# [Your goal]
Transcribe exactly the lines from the one holding "Given: Select Trace" through the closing line of the entries below. Pictures stay out of the copy.

[[ Recorded data open ]]

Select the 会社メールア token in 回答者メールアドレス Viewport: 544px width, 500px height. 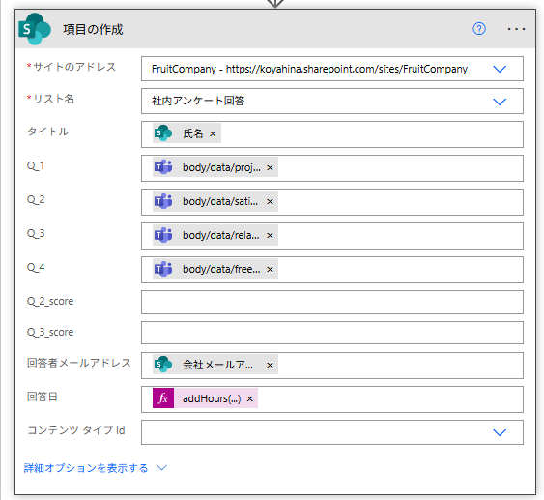(x=217, y=365)
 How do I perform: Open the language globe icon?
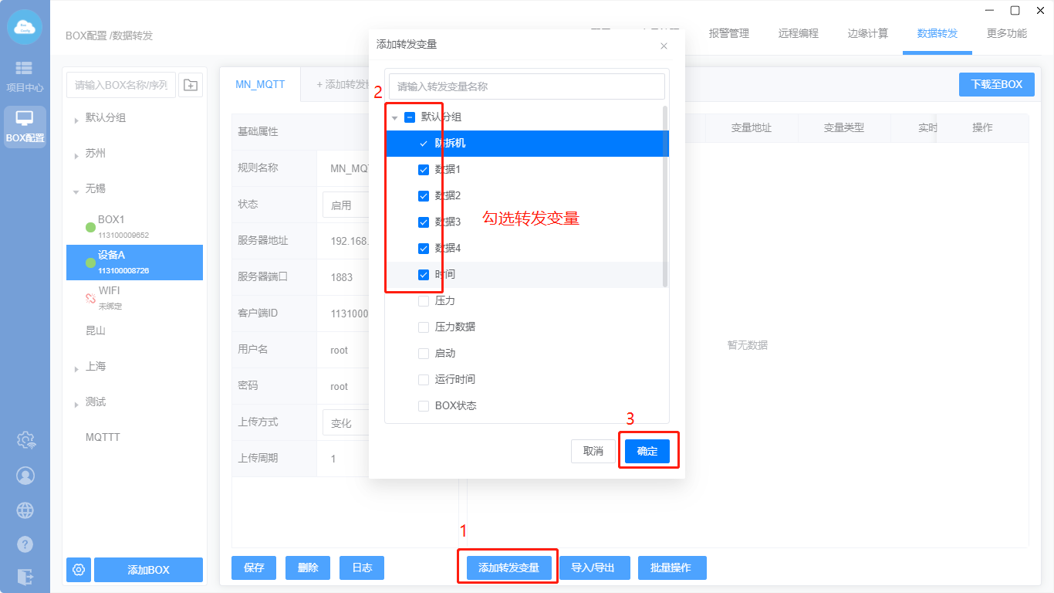(x=25, y=510)
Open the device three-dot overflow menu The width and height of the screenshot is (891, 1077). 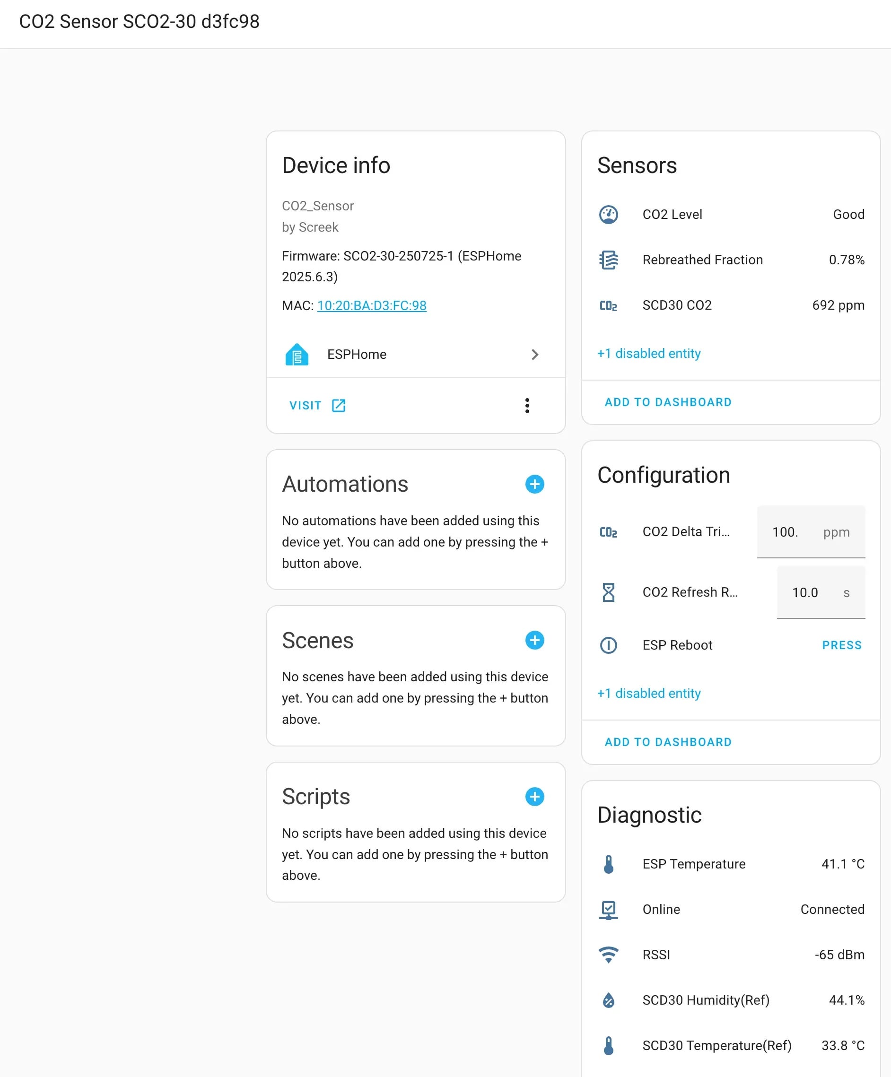pyautogui.click(x=527, y=406)
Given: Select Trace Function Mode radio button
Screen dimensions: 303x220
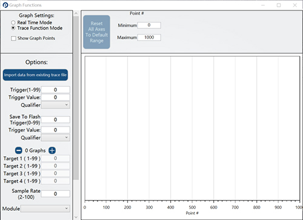Looking at the screenshot, I should coord(13,28).
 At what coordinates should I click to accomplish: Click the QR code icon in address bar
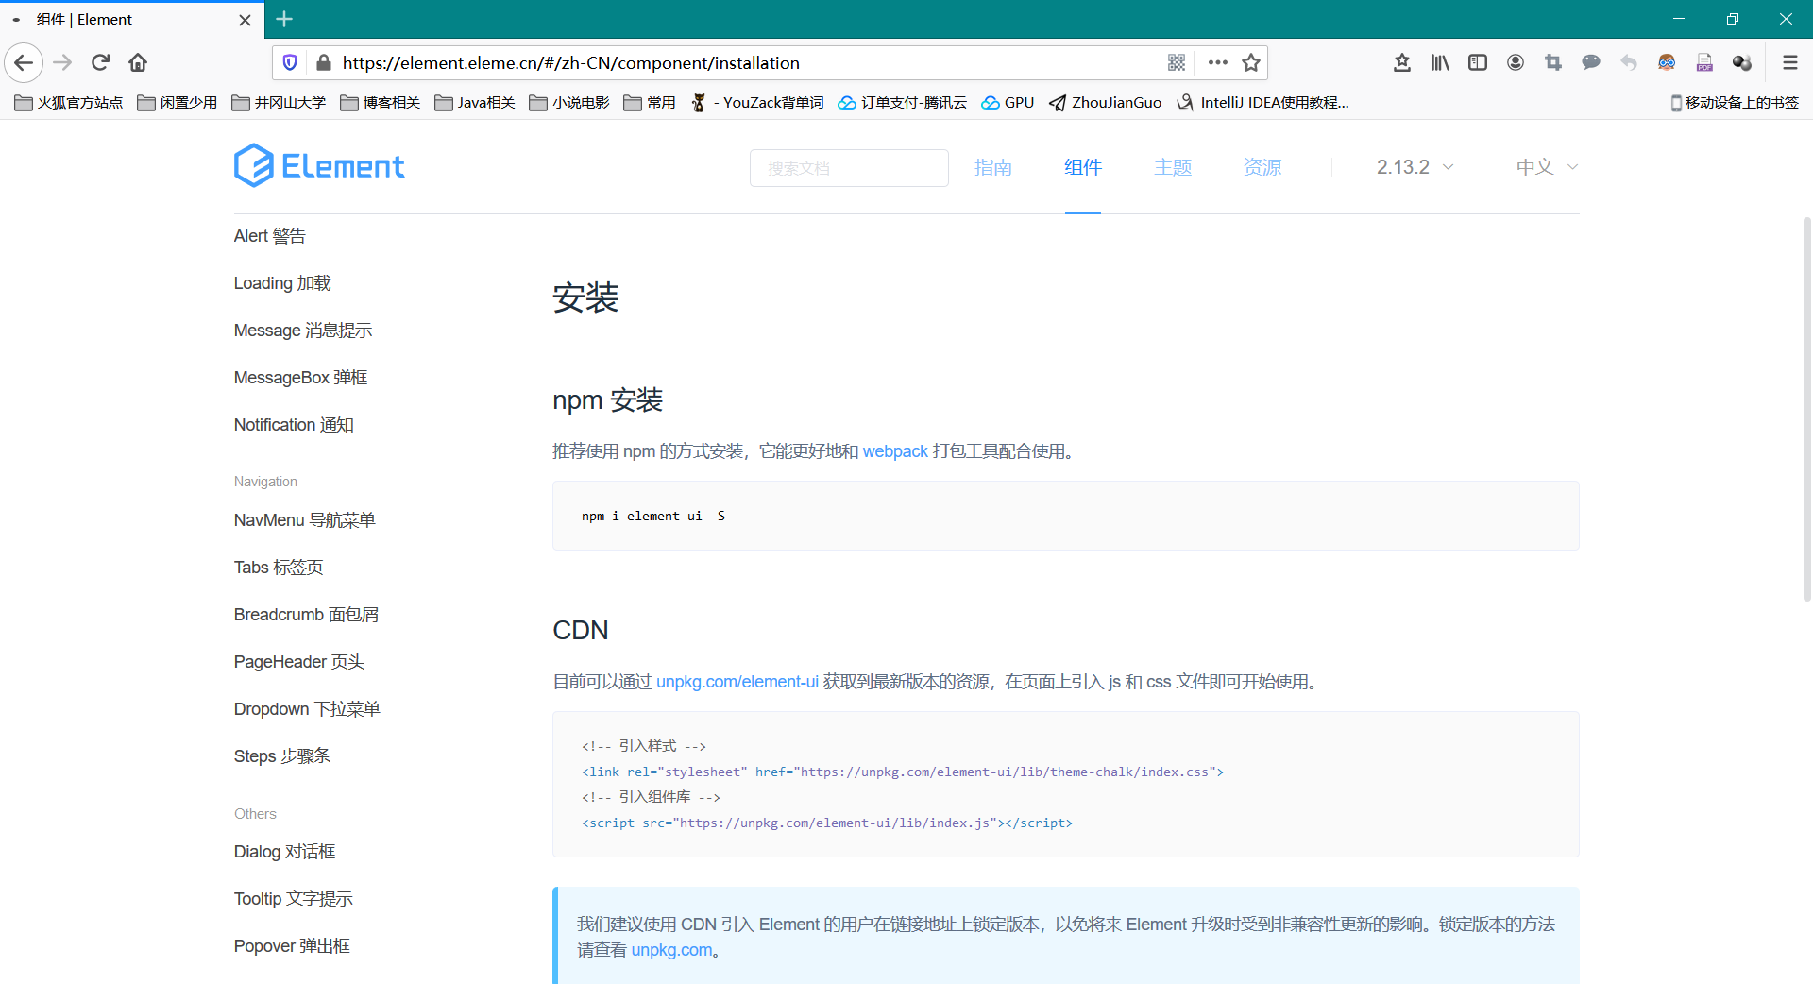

[[ Recorded data closed ]]

# [Output of the exercise]
Given: Select Trace Function Mode radio button
Screen dimensions: 303x220
Looking at the screenshot, I should coord(13,28).
 At what coordinates should I click to accomplish: Click the QR code icon in address bar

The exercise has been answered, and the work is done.